Wednesday, October 02, 2013 07:00 PM
Awards
Review-A-Day
"...Rush's fiction is sharply attuned to the psychological and economic world of expatriates...people who reside for a long time, sometimes a lifetime, without planning to settle, native foreigners: there are not so many stories about their lives. There are certainly none better than Rush's work." Tim Burke, The National Book Critics Circle (read the entire National Book Critics Circle review)
Synopses & Reviews
The narrator of this splendidly expansive novel of high intellect and grand passion is an American anthropologist at loose ends in the South African republic of Botswana. She has a noble and exacting mind, a good waist, and a busted thesis project. She also has a yen for Nelson Denoon, a charismatic intellectual who is rumored to have founded a secretive and unorthodox utopian society in a remote corner of the Kalahari — one in which he is virtually the only man. What ensues is both a quest and an exuberant comedy of manners, a book that explores the deepest canyons of eros even as it asks large questions about the good society, the geopolitics of poverty, and the baffling mystery of what men and women really want.
Review:
"A complex and moving love story...breathtaking in its cunningly intertwined intellectual sweep and brio." Chicago Tribune
Review:
"[G]abby and relentlessly high-minded lovers turn Rush's first novel into a meeting of true minds with too long an agenda....In essence a love story, an unusual and credible one...but the nonstop clever talk eventually provokes irritation rather than sympathy. A flawed novel of too many ideas, many good, but collectively too much." Kirkus Reviews
Review:
"Mr. Rush has created one of the wiser and wittier fictive meditations on the subject of mating. His novel illuminates why we yield when we don't have to. It seeks to illuminate the nature of true intimacy — how to define it, how to know when one has achieved it.
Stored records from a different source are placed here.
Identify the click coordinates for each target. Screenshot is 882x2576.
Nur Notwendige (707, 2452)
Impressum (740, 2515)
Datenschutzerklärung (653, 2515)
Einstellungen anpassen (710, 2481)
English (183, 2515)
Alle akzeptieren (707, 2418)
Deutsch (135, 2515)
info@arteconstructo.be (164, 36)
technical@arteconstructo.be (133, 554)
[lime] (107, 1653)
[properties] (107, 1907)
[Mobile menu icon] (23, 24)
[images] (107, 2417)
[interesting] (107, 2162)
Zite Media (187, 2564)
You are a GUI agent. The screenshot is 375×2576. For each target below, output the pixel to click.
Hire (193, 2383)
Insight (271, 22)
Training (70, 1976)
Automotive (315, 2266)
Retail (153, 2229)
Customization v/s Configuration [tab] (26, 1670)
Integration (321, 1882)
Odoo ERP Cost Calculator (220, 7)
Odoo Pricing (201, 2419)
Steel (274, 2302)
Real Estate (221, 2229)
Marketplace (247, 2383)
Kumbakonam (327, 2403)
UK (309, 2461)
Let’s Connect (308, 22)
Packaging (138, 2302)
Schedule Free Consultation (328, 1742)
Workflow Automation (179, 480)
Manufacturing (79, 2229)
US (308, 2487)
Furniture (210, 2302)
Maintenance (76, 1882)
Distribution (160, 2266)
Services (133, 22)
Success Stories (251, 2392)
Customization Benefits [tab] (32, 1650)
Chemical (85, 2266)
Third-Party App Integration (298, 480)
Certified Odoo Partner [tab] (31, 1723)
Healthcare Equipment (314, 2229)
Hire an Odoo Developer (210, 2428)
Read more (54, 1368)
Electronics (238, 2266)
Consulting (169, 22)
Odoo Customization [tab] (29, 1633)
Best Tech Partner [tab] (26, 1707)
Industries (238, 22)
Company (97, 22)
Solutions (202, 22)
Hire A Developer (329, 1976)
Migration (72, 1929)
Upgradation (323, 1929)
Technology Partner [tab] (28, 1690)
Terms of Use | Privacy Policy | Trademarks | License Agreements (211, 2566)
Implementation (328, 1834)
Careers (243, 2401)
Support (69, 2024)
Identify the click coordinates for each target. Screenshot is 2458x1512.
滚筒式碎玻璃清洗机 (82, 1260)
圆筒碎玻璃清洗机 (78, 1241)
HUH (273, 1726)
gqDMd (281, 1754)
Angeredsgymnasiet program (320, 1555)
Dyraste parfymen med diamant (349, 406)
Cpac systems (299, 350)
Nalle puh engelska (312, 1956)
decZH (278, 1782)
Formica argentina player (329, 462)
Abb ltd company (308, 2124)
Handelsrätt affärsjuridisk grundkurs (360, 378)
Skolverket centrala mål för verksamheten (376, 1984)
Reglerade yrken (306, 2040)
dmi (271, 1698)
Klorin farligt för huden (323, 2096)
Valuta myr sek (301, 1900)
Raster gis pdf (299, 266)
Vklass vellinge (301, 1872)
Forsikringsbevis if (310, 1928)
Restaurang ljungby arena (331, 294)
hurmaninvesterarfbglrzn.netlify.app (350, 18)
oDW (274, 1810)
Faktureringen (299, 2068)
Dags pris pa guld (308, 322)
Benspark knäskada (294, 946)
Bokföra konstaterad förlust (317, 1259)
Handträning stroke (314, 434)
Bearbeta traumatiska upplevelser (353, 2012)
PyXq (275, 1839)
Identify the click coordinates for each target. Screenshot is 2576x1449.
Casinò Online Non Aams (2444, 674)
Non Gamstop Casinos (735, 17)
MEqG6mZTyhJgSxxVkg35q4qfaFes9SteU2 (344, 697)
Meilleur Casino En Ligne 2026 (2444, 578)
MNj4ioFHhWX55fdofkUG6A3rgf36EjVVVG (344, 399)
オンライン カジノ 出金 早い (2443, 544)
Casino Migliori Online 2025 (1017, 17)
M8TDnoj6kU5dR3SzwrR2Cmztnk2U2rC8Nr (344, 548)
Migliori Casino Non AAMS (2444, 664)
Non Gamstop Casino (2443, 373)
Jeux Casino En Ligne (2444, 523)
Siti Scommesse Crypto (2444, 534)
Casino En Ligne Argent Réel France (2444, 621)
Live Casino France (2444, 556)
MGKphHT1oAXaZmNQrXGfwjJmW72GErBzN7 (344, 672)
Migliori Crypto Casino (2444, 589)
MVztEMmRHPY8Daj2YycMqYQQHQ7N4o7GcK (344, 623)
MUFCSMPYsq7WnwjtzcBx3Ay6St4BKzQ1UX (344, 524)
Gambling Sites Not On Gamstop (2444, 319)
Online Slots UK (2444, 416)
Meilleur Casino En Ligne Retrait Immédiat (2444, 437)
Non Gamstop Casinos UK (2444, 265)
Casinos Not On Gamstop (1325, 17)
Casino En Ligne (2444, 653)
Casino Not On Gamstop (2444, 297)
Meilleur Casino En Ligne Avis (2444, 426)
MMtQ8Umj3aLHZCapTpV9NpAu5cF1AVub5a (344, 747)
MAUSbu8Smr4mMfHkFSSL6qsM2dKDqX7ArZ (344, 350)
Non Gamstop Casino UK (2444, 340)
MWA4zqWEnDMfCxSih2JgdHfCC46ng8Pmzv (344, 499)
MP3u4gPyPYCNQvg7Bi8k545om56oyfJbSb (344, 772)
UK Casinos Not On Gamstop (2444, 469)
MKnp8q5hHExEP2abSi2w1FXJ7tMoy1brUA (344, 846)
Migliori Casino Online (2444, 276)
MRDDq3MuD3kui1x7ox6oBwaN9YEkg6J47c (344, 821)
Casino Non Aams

And few books evoke so eloquently that state of love at its apogee." Jim Shepard, The New York Times Book Review
Review:
"A dazzling original....In the pyrotechnics that erupt on the page, in its fecundity of ideas, Mating has much in common with the writing of Garcia Marquez, Vargas Llosa, and John Fowles....This is undeniably a big book....Rush has taken on a lot — and made it work." The Philadelphia Inquirer
Review:
"If anything, the biggest problem with Mating is that its two central figures are too smart for their own good. They're so politically correct and intellectually rendered that you might find them to be more sets of ideas than characters. But it is precisely there...that Mating comes into its own as a scathing commentary on the many 'isms' it traffics in — feminism most of all." The Nation
Review:
"[A] marvelous novel, one in which a resolutely independent voice claims new imaginative territory....Even in its narrative excess, its cheerful willingness to say too much in order to say as much as one can, the voice of Rush's narrator is immediate, instructive, and endearing in ways that may encourage comparison to Walt Whitman's or Huck Finn's. In his first novel Norman Rush commanded my attention as few other contemporary writers do." The New York Review of Books
Review:
"Though there is plenty of action and interaction among the characters, this is largely a novel of ideas and anthropological information. The humor is at a sophisticated level, as is the vocabulary." Library Journal
Synopsis:
US
Synopsis:
Set in the African republic of Botswana--the locale of his acclaimed short story collection, Whites--Norman Rush's novel simultaneously explores the highest of intellectual high grounds and the most tortuous ravines of the erotic. tackles the geopolitics of poverty and the mystery of what men and women really want.
About the Author
Norman Rush was raised in Oakland, California, and graduated from Swarthmore College in 1956. He has been an antiquarian book dealer, a college instructor, and, with his wife Elsa, he lived and worked in Africa from 1978 to 1983. They now reside in Rockland County, New York. His stories have appeared in The New Yorker, The Paris Review, and Best American Short Stories. Whites, a collection of stories, was published in 1986, and his first novel, Mating, the recipient of the National Book Award, was published in 1991. His most recent novel is Mortals.